---------- DATA FOR REVIEW
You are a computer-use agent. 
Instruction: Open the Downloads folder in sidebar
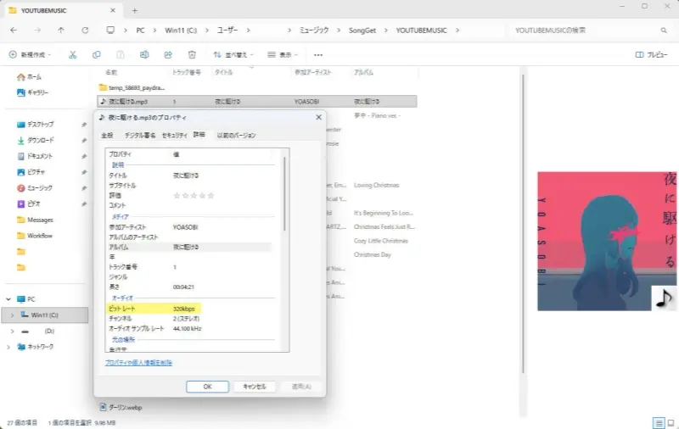click(40, 140)
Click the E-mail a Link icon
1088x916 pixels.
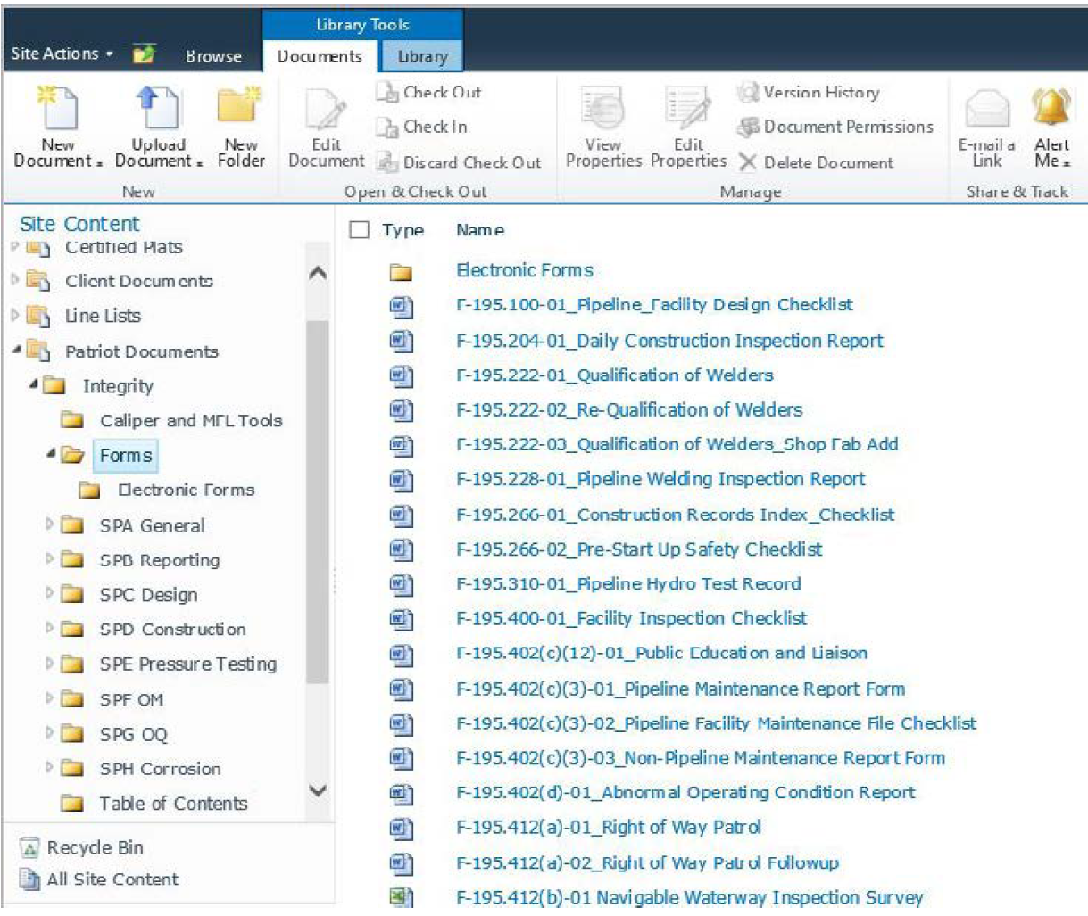[987, 109]
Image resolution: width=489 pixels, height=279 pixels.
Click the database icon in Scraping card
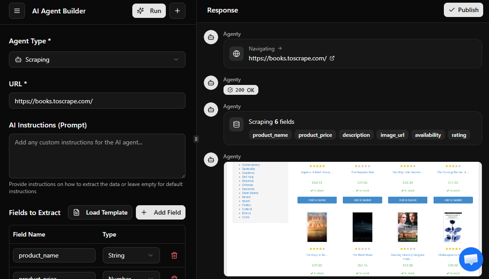[236, 124]
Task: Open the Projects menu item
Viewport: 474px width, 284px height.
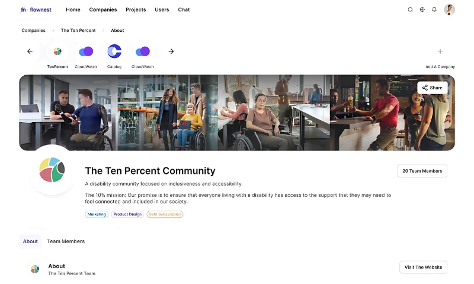Action: [x=136, y=9]
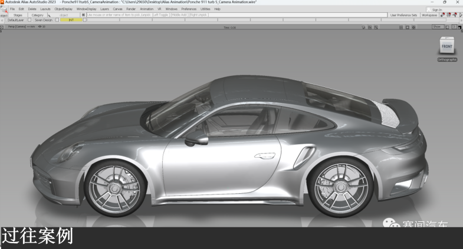
Task: Open the ObjectDisplay menu
Action: 64,9
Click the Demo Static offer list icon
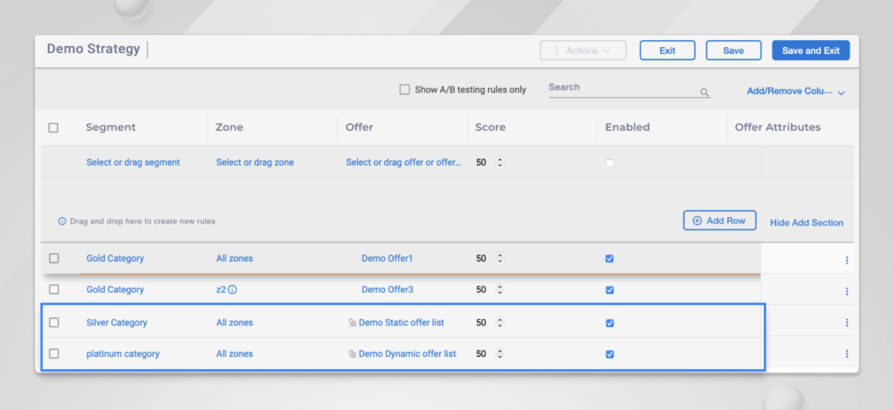The height and width of the screenshot is (410, 894). click(352, 323)
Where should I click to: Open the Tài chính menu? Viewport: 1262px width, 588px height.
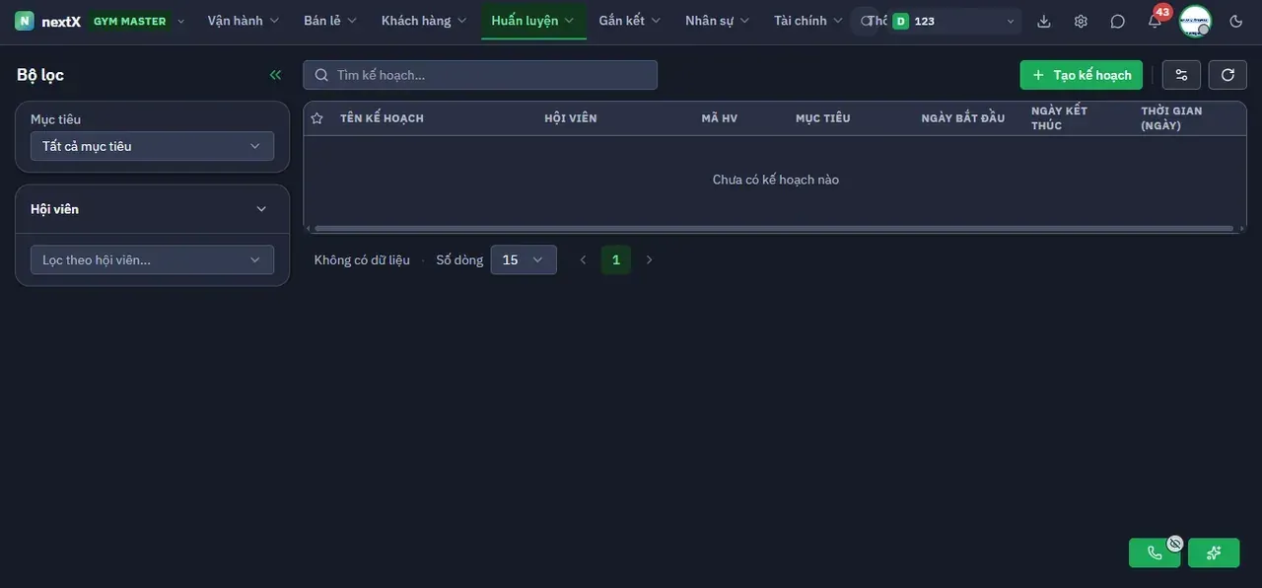[x=808, y=21]
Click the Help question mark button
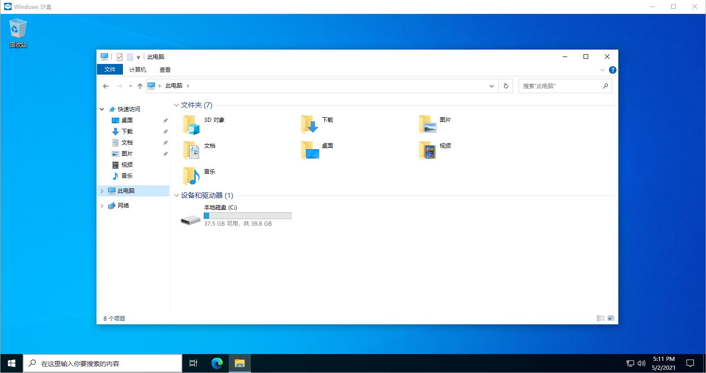This screenshot has width=706, height=373. [x=612, y=70]
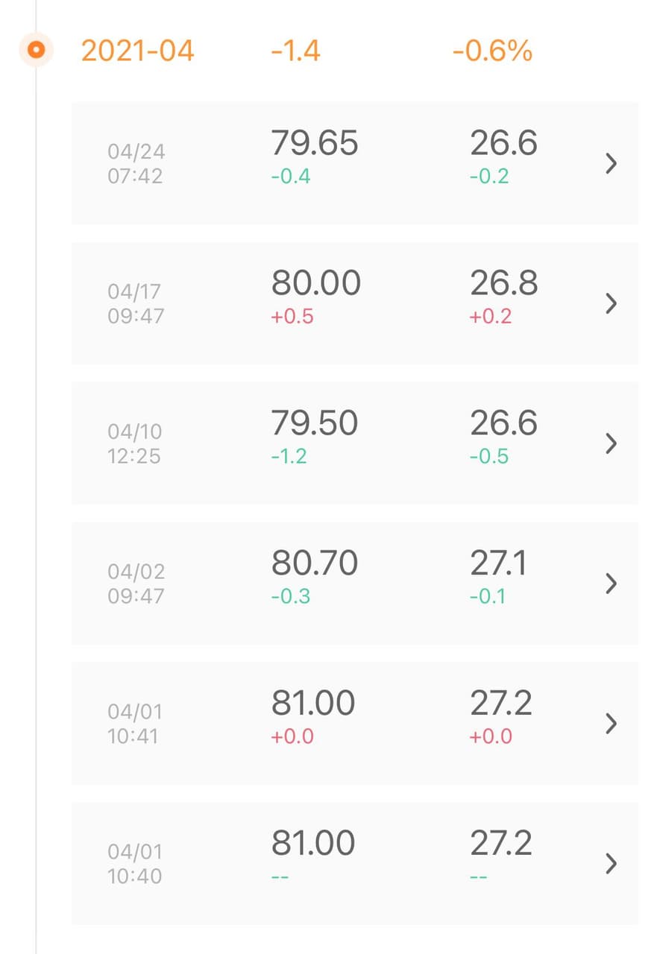
Task: Open the 81.00 entry showing +0.0 change
Action: tap(313, 703)
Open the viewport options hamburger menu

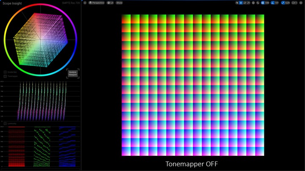[85, 3]
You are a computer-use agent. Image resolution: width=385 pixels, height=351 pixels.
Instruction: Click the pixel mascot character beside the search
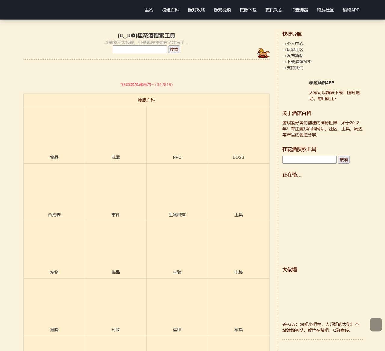tap(263, 53)
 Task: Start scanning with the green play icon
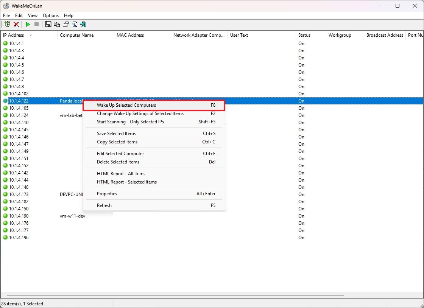28,24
--------------------
#### [WHAT YOU SHOULD DO]
Go through the material and copy out every line with "resolution" in it.

#### [WRITTEN ANSWER]
Image resolution: width=489 pixels, height=279 pixels.
You are a computer-use agent. Image resolution: width=385 pixels, height=351 pixels.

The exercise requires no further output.